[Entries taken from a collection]
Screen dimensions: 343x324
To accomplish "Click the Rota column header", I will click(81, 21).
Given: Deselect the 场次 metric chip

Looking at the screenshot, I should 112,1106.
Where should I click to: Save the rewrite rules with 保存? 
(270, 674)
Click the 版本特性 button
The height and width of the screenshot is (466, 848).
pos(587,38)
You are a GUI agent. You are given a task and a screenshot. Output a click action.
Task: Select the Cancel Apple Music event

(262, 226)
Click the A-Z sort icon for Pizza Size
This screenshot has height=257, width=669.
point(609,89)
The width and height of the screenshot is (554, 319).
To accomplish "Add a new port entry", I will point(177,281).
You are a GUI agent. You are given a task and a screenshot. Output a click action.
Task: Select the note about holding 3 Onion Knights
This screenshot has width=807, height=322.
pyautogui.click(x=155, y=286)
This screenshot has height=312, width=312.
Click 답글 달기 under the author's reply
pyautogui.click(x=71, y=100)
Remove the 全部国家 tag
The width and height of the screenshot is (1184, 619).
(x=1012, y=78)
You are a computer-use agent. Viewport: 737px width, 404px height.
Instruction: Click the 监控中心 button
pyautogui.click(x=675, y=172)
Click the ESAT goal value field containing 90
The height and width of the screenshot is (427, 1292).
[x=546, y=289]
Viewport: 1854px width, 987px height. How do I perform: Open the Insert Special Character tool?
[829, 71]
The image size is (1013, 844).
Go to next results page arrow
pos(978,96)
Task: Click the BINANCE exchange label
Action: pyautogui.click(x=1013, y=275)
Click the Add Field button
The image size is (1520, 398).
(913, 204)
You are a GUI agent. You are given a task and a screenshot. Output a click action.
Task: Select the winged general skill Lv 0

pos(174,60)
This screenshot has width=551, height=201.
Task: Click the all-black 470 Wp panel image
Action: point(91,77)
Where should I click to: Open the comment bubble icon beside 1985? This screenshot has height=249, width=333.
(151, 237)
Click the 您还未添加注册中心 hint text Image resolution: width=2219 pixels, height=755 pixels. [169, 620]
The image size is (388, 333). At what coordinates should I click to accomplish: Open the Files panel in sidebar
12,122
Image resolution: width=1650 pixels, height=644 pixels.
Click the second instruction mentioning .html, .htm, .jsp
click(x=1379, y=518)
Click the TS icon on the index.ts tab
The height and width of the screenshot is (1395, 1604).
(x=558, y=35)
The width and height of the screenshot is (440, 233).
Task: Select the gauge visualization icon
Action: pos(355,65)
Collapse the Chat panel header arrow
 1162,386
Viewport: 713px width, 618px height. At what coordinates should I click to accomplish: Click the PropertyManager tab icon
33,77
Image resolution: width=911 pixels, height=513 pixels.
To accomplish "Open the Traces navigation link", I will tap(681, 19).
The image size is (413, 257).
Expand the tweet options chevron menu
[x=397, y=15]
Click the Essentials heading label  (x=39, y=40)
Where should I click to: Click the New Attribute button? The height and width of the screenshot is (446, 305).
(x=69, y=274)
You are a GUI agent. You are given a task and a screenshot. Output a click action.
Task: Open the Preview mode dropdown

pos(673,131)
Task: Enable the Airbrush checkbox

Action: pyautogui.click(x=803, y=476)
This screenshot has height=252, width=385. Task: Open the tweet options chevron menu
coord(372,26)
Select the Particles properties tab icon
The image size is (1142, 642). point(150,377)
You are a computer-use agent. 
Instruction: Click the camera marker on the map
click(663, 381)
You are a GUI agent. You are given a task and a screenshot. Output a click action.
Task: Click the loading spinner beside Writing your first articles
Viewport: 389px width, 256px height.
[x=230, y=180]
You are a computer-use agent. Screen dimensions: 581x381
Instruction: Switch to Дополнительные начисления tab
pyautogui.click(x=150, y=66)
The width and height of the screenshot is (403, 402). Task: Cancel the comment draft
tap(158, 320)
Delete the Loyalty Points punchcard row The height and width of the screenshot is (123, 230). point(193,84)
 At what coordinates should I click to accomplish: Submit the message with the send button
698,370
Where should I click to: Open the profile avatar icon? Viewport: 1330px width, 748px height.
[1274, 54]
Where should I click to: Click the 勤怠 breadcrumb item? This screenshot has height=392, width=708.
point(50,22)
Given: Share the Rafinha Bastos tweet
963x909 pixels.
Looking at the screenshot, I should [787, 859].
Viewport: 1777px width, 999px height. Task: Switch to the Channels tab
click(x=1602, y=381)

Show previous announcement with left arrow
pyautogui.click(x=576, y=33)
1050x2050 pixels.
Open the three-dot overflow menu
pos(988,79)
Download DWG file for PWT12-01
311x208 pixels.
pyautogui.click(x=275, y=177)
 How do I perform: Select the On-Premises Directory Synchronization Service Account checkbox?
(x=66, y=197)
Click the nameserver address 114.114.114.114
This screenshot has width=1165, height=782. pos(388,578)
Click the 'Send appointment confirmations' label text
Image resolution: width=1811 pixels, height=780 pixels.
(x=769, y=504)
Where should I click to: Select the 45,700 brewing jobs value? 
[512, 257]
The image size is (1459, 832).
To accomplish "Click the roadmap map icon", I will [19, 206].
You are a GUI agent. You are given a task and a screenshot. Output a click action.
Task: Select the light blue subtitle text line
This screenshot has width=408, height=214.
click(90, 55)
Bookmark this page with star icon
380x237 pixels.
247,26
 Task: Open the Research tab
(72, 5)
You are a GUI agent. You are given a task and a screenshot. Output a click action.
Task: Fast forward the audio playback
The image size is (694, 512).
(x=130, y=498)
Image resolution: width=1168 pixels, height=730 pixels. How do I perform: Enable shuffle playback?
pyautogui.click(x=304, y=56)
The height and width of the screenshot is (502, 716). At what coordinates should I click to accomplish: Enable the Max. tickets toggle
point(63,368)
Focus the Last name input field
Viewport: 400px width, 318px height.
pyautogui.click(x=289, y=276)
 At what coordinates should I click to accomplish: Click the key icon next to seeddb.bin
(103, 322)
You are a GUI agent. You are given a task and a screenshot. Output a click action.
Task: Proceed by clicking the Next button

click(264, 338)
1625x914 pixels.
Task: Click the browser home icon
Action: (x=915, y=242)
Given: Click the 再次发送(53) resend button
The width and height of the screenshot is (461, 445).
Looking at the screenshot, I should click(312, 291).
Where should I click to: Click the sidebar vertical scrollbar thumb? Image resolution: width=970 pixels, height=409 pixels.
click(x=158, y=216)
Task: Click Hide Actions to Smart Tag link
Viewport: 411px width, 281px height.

- TASK STATEMENT -
Transcribe the stretch of entries from the line containing "The image size is (388, 333)." through the line containing "tap(158, 320)", reproducing every line character for character.

- ANSWER TO THIS TASK -
The image size is (388, 333). At what coordinates should I click to accomplish: Open the Files panel in sidebar
12,122
Image resolution: width=1650 pixels, height=644 pixels.
Click the second instruction mentioning .html, .htm, .jsp
click(x=1379, y=518)
Click the TS icon on the index.ts tab
The height and width of the screenshot is (1395, 1604).
(x=558, y=35)
The width and height of the screenshot is (440, 233).
Task: Select the gauge visualization icon
Action: pos(355,65)
Collapse the Chat panel header arrow
 1162,386
Viewport: 713px width, 618px height. At what coordinates should I click to accomplish: Click the PropertyManager tab icon
33,77
Image resolution: width=911 pixels, height=513 pixels.
To accomplish "Open the Traces navigation link", I will tap(681, 19).
The image size is (413, 257).
Expand the tweet options chevron menu
[x=397, y=15]
Click the Essentials heading label  (x=39, y=40)
Where should I click to: Click the New Attribute button? The height and width of the screenshot is (446, 305).
(x=69, y=274)
You are a GUI agent. You are given a task and a screenshot. Output a click action.
Task: Open the Preview mode dropdown

pos(673,131)
Task: Enable the Airbrush checkbox

Action: pyautogui.click(x=803, y=476)
This screenshot has height=252, width=385. Task: Open the tweet options chevron menu
coord(372,26)
Select the Particles properties tab icon
The image size is (1142, 642). point(150,377)
You are a computer-use agent. 
Instruction: Click the camera marker on the map
click(663, 381)
You are a GUI agent. You are given a task and a screenshot. Output a click action.
Task: Click the loading spinner beside Writing your first articles
Viewport: 389px width, 256px height.
[x=230, y=180]
You are a computer-use agent. Screen dimensions: 581x381
Instruction: Switch to Дополнительные начисления tab
pyautogui.click(x=150, y=66)
The width and height of the screenshot is (403, 402). Task: Cancel the comment draft
tap(158, 320)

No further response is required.